States dominated by Republican leadership are pushing bills that would decimate public sector unions (which now account for the majority of total US union membership) including Wisconsin, Iowa, Arizona, Florida, New Jersey, Tennessee, Pennsylvania, South Carolina, and Texas.
Among the legislative methods meant to achieve this are: outlawing or limiting the automatic dues-check off; requiring individual permission be gained for using union dues for political purposes; and by requiring regular re-certification elections. Several states are also pushing laws that would mandate secret ballot-style elections for union certification, rather than card drives, the prevailing custom.
Meanwhile, in states dominated by the Democratic Party, attacks on workers' rights are being directly linked to wage-cutting.

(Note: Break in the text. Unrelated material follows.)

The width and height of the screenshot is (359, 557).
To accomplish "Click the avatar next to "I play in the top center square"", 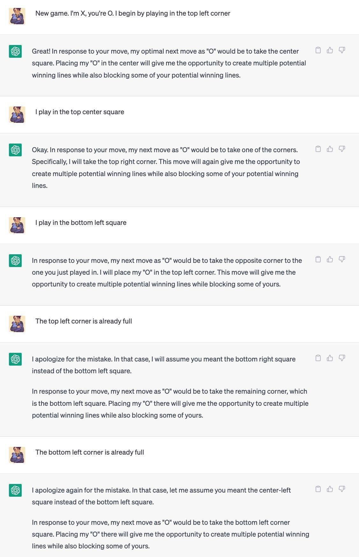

In Connecticut a pending House bill would outlaw any wage increase awards in binding arbitration whenever unemployment in the state exceeds seven percent. A second bill would limit binding arbitration wage-increase awards to no more than the Consumer Price Index. (Binding arbitration occurs when workers and employers reach an impasse in negotiations, at which point a federal or state mediator may dictate a settlement.)
Hawaii's Senate has passed a bill out of committee that "makes employer contributions to the employer-union health benefits trust fund non-negotiable under collective bargaining." A number of other bills are circulating in its House and Senate that would increase worker contributions to health care and pensions, and another passed out of House committee that would eliminate Medicare Plan B reimbursements for retired government workers and their spouses.

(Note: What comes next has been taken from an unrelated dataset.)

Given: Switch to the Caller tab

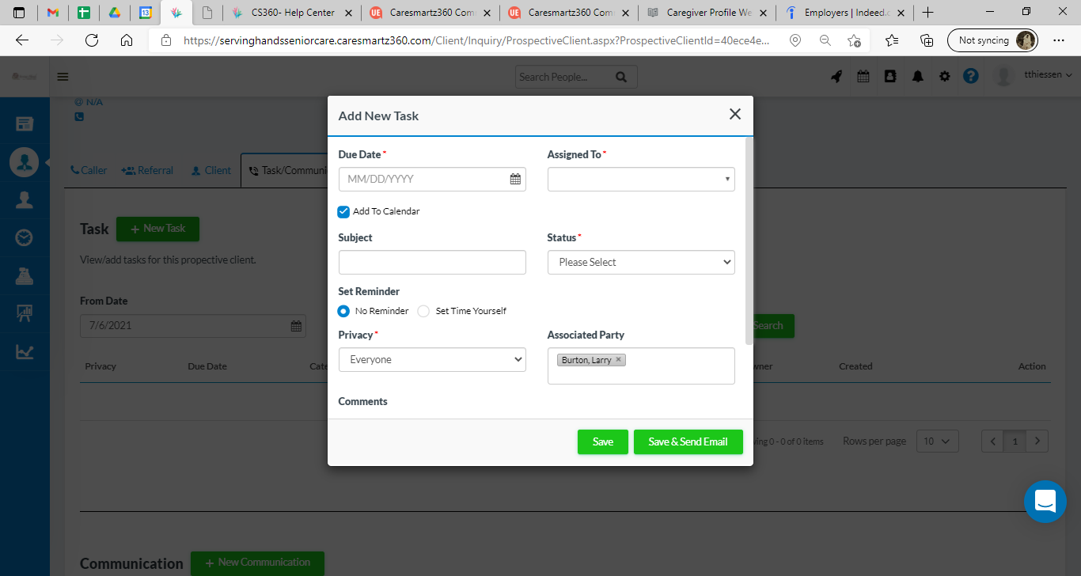Looking at the screenshot, I should coord(89,170).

A number of state legislatures, including New York and Illinois -- both dominated by Democrats -- are advancing bills that would force arbitration panels to limit awards to workers based on "the ability of a public employer to pay an award," according to the language used in the New York bill. The bill, versions of which are active in Albany in both the House and Senate, would force arbitrators to give this factor the highest priority in making decisions. Its transparent purpose is to give all levels of government, from the state to the schools, the ability to force dramatic pay cuts by claiming financial duress.
A similar measure being advanced in Republican-controlled Michigan would allow workers' contracts to be torn up in government units that have gone into bankruptcy or receivership.
A bill pending in Washington's legislature, also controlled by Democrats, "Amends the Constitution to allow salary reductions for public officials during an economic crisis."